[Entries taken from a collection]

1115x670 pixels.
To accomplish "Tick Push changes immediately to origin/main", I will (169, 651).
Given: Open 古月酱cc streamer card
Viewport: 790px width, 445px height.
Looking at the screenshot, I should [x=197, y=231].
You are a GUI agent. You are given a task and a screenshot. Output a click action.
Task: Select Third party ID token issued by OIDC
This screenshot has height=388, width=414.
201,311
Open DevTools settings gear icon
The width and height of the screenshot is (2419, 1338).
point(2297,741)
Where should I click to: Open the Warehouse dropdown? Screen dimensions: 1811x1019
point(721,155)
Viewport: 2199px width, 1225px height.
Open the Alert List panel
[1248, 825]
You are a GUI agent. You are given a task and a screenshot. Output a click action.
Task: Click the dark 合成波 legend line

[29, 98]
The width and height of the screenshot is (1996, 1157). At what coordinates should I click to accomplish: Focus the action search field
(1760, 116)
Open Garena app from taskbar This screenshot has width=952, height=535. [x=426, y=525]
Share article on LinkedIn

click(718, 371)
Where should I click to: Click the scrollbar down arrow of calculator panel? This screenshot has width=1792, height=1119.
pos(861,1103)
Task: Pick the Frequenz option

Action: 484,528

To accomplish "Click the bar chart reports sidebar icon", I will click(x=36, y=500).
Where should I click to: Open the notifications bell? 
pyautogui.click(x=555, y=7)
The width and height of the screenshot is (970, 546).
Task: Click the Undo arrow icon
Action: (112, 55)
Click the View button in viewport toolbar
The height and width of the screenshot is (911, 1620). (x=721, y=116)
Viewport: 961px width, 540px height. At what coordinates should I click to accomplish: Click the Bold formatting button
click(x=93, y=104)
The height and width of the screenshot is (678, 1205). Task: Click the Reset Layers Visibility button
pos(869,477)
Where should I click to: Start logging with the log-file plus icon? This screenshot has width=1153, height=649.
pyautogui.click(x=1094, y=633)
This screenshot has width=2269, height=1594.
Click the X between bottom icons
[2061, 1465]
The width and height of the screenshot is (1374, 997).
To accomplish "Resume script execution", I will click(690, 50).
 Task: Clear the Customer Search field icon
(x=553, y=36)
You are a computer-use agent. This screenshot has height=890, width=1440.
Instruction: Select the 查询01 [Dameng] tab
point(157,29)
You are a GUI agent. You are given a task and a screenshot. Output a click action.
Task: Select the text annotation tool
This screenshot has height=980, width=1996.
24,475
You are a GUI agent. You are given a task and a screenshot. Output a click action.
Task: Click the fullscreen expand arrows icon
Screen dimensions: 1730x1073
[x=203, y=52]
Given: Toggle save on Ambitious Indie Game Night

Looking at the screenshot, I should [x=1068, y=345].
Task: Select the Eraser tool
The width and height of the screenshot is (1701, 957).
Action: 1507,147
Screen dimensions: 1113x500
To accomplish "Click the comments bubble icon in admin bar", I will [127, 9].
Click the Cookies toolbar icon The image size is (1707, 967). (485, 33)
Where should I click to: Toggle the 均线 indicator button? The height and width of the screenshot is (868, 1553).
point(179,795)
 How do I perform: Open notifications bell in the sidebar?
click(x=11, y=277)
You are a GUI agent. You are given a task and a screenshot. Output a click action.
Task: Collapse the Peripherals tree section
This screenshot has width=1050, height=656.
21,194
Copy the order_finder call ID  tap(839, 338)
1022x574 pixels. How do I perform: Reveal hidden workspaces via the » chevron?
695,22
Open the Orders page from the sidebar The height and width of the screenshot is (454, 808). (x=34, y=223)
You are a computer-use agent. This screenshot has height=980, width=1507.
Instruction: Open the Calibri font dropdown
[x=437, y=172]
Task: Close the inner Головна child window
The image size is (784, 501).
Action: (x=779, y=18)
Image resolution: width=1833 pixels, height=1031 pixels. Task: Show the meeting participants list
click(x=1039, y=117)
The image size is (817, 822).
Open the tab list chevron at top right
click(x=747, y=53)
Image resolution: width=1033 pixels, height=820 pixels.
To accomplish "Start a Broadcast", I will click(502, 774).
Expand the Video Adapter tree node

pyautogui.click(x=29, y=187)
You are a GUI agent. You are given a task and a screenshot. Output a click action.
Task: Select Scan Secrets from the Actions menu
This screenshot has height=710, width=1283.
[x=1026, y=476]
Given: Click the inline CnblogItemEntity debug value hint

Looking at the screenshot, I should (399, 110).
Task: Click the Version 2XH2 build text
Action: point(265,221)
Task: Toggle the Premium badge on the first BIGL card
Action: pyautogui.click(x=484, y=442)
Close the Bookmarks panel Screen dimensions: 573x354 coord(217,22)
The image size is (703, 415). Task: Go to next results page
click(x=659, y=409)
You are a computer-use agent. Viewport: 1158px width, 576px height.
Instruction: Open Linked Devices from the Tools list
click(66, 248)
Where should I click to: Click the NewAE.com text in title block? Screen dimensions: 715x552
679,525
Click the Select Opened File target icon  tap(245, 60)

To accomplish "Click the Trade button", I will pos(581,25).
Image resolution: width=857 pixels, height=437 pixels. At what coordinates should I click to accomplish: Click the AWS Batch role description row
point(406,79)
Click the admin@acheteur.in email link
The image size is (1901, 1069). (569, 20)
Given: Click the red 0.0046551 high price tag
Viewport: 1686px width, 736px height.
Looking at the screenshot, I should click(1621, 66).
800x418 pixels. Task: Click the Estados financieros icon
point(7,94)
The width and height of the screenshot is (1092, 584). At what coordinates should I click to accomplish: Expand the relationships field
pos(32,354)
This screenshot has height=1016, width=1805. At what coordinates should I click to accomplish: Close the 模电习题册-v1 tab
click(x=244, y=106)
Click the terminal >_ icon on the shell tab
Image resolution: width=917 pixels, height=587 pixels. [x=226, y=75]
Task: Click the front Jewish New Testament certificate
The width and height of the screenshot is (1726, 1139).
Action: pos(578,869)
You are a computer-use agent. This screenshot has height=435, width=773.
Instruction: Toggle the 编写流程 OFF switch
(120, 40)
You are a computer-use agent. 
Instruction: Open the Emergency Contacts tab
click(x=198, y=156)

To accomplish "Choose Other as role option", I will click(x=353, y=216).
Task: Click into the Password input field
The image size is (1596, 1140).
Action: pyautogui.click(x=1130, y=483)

### What you should do
In the entries above, find the line with "The width and height of the screenshot is (2419, 1338)." and the line with "The width and height of the screenshot is (1374, 997).", then set down exactly those two and every line between them, nothing else.

### Problem solution
The width and height of the screenshot is (2419, 1338).
point(2297,741)
Where should I click to: Open the Warehouse dropdown? Screen dimensions: 1811x1019
point(721,155)
Viewport: 2199px width, 1225px height.
Open the Alert List panel
[1248, 825]
You are a GUI agent. You are given a task and a screenshot. Output a click action.
Task: Click the dark 合成波 legend line

[29, 98]
The width and height of the screenshot is (1996, 1157). At what coordinates should I click to accomplish: Focus the action search field
(1760, 116)
Open Garena app from taskbar This screenshot has width=952, height=535. [x=426, y=525]
Share article on LinkedIn

click(718, 371)
Where should I click to: Click the scrollbar down arrow of calculator panel? This screenshot has width=1792, height=1119.
pos(861,1103)
Task: Pick the Frequenz option

Action: 484,528

To accomplish "Click the bar chart reports sidebar icon", I will click(x=36, y=500).
Where should I click to: Open the notifications bell? 
pyautogui.click(x=555, y=7)
The width and height of the screenshot is (970, 546).
Task: Click the Undo arrow icon
Action: (112, 55)
Click the View button in viewport toolbar
The height and width of the screenshot is (911, 1620). (x=721, y=116)
Viewport: 961px width, 540px height. At what coordinates should I click to accomplish: Click the Bold formatting button
click(x=93, y=104)
The height and width of the screenshot is (678, 1205). Task: Click the Reset Layers Visibility button
pos(869,477)
Where should I click to: Start logging with the log-file plus icon? This screenshot has width=1153, height=649.
pyautogui.click(x=1094, y=633)
This screenshot has width=2269, height=1594.
Click the X between bottom icons
[2061, 1465]
The width and height of the screenshot is (1374, 997).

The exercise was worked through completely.